Meet Kim Seol Woo, aka Agent K, agent extraordinaire. His job is to track down wood carvings that could implicate corrupt chaebol Mo Seung Jae in a finance scandal; they contain details of a slush fund that his grandfather saved for 40 years. Put simply, bribes, cash that is unaccounted for. This wood carving is in the hands of the Russian oil tycoon Chairman Victor. Chairman Victor has ties to Yeo Woon Gwang.
Park Hae Jin as Kim Seol Woo
Yeo Woon Gwang is an actor and a spoiled brat. Famous for the bad-boy and villain roles he adopts, he does many of his own stunts, having been a stuntman before he turned to acting.
Park Sung Woong as Yeo Woon Gwang
Woon Gwang’s manager is Cha Do Ha, a sasaeng who got a real job to be close to the man she obsesses over. She is also obsessive over keeping him to a strict diet and to keep his lips off of other girls. She also is jealous of Seol Woo, since he showed her up as a bodyguard.
Seung Jae is trying to track the wood carvings down and has employed another security firm to do this. Agent K is also trying to do the same, employed by the government. To get close to Chairman Victor, he has to go undercover and become Woon Gwang’s bodyguard.
Definitely a good blend of comedic and high-octane moments. This drama has its share of action scenes and is tempered by the antics of the Hallyu star and Seol Woo’s attempts to protect him. Not to mention the tactics of Do Ha, who would just as soon be rid of our undercover hero.
Seol Woo plays a great straight shooting man, and the writers play his deadpan expressions off in some very hilarious situations, like when Do Ha tries to escape his grasp, and instead he makes her do a spinning tango move before grabbing her again. She’s indignant, and he’s stoic. It’s comedy gold.
There’s also some delicious action here, which is usually what I crave. In Budapest Seol Woo infiltrates a prison to break out Petrov, a Russian officer. Seol Woo definitely knows how to fight, shown when he takes down a prison rape gang. Do Ha gets her own share of excitement (and awesome comedy), as she races through the streets of Seoul at breakneck speed, frightening Woon Gwang into submission. And the scene with the forklift? I’m still laughing.

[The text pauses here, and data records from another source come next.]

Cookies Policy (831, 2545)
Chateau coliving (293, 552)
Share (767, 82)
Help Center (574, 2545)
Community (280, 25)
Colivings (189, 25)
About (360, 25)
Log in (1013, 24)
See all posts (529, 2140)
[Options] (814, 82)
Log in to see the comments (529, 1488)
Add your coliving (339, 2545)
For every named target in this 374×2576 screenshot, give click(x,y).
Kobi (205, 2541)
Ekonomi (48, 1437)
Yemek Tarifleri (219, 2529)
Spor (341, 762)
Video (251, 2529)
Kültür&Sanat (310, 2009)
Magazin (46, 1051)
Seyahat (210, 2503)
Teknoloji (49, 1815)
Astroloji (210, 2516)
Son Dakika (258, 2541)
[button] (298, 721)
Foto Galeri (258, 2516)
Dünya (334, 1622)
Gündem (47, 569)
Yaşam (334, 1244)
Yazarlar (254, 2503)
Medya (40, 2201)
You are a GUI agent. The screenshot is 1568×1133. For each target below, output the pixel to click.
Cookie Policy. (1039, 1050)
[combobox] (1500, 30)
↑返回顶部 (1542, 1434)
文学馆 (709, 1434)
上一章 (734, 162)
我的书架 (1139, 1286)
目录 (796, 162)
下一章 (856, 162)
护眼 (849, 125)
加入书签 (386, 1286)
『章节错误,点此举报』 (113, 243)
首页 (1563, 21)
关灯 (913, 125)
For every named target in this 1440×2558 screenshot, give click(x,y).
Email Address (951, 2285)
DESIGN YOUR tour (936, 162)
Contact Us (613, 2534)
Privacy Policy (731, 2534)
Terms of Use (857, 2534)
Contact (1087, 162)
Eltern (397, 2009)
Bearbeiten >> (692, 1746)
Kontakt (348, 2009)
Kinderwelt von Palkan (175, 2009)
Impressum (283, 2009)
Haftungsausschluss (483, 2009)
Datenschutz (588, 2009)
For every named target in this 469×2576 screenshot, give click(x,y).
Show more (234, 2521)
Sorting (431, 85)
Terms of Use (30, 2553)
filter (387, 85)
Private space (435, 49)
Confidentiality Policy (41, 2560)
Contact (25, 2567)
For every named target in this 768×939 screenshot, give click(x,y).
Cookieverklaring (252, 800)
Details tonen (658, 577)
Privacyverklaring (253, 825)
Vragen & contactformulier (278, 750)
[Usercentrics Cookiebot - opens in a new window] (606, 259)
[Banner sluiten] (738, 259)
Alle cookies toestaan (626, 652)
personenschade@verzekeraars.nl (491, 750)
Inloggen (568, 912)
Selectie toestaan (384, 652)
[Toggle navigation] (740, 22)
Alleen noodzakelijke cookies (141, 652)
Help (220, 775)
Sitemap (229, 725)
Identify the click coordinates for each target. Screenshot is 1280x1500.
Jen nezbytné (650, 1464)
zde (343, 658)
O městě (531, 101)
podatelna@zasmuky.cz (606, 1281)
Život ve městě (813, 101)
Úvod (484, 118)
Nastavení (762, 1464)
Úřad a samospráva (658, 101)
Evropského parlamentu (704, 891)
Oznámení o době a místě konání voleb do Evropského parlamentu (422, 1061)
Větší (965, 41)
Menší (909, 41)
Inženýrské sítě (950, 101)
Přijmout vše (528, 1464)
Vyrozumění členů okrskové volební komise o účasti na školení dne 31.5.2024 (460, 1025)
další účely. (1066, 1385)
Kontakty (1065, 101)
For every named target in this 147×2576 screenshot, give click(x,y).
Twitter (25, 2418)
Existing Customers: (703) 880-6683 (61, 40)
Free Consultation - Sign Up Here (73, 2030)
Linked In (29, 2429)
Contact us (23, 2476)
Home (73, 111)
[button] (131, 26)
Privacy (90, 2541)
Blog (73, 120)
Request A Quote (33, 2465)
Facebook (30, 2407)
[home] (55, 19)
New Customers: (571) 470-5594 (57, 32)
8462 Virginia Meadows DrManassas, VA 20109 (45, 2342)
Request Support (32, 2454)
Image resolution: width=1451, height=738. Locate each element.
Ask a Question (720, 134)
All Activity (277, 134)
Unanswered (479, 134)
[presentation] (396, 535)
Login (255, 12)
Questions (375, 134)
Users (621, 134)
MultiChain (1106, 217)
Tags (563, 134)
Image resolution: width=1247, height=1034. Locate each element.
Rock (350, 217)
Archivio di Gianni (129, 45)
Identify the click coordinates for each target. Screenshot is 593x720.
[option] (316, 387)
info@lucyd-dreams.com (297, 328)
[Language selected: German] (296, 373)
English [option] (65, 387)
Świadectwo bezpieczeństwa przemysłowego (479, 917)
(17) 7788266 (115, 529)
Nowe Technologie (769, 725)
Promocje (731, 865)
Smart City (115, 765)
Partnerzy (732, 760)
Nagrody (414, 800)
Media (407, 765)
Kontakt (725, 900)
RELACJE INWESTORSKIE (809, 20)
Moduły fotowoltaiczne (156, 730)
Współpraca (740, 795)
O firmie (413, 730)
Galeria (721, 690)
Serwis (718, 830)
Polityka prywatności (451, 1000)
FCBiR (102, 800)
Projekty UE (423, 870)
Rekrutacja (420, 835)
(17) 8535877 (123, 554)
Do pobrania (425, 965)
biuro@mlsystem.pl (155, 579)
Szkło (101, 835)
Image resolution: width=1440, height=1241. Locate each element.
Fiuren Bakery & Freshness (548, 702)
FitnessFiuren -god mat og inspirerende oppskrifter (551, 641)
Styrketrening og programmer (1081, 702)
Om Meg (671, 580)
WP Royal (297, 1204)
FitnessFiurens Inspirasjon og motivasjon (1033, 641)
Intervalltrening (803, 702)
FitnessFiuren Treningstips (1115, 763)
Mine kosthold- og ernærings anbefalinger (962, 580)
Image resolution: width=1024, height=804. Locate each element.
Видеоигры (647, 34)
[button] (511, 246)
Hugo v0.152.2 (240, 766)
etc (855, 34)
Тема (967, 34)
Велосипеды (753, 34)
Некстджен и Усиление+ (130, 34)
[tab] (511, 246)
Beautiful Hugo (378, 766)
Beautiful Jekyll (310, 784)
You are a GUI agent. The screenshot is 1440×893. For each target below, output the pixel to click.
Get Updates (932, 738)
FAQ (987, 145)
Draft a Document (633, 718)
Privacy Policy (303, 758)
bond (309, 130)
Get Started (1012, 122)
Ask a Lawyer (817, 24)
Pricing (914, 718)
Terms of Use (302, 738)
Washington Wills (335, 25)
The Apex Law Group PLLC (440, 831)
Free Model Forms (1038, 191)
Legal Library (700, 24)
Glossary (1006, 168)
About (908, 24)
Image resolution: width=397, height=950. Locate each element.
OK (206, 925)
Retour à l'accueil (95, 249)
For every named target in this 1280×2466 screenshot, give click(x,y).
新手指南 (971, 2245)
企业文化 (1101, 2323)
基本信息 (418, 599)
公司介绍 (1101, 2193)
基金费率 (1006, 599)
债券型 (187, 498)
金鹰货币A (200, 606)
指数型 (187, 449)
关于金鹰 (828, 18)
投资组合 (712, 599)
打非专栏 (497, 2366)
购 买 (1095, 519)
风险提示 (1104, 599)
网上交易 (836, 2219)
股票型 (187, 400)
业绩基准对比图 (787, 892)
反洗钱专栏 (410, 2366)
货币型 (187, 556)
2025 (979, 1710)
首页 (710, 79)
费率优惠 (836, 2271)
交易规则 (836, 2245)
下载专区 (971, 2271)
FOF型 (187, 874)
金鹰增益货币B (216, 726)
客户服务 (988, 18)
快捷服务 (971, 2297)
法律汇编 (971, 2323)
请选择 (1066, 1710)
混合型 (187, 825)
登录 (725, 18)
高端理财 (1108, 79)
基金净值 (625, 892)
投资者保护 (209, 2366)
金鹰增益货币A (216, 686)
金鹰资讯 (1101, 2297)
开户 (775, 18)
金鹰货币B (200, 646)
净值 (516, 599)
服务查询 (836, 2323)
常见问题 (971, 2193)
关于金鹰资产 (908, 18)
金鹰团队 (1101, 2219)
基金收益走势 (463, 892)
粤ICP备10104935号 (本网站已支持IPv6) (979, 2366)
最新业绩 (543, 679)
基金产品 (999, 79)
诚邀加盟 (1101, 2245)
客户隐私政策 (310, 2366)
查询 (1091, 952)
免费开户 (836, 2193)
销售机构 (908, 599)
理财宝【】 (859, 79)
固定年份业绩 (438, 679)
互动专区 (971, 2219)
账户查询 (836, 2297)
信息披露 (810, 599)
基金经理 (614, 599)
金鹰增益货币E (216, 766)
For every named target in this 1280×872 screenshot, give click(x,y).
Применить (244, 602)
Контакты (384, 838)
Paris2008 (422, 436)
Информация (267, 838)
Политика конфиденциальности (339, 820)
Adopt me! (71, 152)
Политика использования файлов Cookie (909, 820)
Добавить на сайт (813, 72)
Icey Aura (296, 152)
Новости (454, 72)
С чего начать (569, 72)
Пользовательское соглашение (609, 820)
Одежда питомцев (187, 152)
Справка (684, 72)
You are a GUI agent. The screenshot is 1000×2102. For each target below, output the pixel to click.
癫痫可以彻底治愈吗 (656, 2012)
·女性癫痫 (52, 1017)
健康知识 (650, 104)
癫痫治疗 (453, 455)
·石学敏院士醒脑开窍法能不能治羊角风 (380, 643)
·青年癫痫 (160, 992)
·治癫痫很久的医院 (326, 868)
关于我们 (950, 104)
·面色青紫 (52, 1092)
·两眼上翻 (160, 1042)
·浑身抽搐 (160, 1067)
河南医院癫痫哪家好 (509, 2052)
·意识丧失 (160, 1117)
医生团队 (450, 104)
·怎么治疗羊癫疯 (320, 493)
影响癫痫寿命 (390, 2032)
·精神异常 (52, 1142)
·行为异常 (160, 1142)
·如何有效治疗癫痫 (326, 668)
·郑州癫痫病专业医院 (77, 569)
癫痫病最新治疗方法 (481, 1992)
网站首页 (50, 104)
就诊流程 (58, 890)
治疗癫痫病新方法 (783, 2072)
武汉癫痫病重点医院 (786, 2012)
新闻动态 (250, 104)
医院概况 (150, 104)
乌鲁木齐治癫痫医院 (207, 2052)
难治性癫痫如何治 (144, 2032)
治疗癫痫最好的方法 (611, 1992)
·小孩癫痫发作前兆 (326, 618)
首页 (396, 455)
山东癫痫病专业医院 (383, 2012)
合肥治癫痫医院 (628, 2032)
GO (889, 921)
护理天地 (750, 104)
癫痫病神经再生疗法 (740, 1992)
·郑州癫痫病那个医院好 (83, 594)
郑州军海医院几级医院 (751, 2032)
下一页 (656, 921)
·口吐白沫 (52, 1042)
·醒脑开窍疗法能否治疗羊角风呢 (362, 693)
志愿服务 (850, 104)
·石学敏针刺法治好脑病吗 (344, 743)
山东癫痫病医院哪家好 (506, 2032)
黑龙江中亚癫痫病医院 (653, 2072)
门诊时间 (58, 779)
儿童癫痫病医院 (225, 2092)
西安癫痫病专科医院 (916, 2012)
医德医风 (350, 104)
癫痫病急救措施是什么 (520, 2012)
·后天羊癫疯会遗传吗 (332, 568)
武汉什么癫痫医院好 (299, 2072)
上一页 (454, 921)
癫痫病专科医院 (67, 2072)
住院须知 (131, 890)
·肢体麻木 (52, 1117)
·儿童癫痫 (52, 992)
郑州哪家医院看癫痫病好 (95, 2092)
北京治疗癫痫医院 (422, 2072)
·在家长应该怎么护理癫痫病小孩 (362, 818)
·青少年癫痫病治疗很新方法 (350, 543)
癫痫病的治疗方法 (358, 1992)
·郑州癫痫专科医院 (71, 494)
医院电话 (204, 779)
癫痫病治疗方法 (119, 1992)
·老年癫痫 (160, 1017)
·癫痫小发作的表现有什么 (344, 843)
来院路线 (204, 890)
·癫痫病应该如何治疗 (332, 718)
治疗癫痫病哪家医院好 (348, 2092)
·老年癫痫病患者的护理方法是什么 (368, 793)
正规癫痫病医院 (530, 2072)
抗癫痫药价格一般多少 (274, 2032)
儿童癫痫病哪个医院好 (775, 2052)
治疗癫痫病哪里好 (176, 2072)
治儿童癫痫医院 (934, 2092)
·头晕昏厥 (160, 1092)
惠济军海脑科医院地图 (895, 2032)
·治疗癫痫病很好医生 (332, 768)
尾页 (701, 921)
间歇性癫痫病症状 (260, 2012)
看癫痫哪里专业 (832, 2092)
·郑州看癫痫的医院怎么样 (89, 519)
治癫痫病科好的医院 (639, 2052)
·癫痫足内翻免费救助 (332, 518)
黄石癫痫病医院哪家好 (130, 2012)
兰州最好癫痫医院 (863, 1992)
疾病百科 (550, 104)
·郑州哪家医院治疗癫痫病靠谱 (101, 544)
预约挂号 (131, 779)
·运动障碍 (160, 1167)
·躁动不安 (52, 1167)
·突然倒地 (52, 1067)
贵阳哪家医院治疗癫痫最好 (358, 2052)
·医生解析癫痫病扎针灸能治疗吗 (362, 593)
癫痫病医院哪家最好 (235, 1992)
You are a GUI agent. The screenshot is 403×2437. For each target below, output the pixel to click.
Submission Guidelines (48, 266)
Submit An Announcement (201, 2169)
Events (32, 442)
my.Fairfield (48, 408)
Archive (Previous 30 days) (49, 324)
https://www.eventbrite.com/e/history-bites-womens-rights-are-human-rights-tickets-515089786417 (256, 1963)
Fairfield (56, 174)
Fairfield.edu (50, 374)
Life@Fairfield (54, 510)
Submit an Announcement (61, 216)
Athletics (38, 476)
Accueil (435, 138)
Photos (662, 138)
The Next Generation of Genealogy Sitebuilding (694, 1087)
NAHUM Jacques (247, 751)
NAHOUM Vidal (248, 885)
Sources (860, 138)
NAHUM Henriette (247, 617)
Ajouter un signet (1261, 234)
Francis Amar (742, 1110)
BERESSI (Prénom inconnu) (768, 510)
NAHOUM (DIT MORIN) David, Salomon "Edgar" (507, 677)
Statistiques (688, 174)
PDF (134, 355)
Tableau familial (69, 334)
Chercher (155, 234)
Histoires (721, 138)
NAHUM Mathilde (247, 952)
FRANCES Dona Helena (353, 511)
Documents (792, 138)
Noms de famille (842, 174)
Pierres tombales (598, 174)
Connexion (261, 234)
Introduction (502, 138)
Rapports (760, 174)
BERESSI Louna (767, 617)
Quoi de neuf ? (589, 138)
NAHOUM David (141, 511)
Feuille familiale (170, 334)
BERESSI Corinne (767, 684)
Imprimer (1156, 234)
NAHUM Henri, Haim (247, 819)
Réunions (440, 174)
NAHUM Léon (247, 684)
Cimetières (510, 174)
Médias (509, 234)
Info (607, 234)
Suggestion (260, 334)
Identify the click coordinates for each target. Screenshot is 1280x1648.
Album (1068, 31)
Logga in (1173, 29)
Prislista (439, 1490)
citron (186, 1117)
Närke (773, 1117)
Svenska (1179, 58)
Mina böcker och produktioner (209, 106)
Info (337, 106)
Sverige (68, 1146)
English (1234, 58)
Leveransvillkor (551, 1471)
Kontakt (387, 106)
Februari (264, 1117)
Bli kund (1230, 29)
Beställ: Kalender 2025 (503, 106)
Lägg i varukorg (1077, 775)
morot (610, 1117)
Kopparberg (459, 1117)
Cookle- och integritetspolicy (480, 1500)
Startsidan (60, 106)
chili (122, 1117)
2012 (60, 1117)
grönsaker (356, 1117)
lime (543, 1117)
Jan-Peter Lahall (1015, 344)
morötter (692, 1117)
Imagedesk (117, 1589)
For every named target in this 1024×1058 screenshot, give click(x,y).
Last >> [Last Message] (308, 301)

Cha Do Ha, as a main character is currently (as of the first episode) annoying. Her slavish devotion to Woon Gwang is a tad over the top, almost as awkward as it is funny. And that haircut! Kim Min Jung is not an ugly woman (check out ‘Gabdongi’ if you don’t believe me). But the haircut they give her does nothing to frame her face and makes her look at least 10-15 years older and frumpy.
I looked forward to this show because I had heard that one of the lead writers of Descendants of the Sun was responsible for the script, and I figured that it would turn out to be a quality product. I was not wrong. While it’s not perfect (what first episode is?) I think in time Do Ha’s hijinks will grow on me (and hopefully the haircut will too). I do love the action, and I can imagine things getting more intense the further in we go.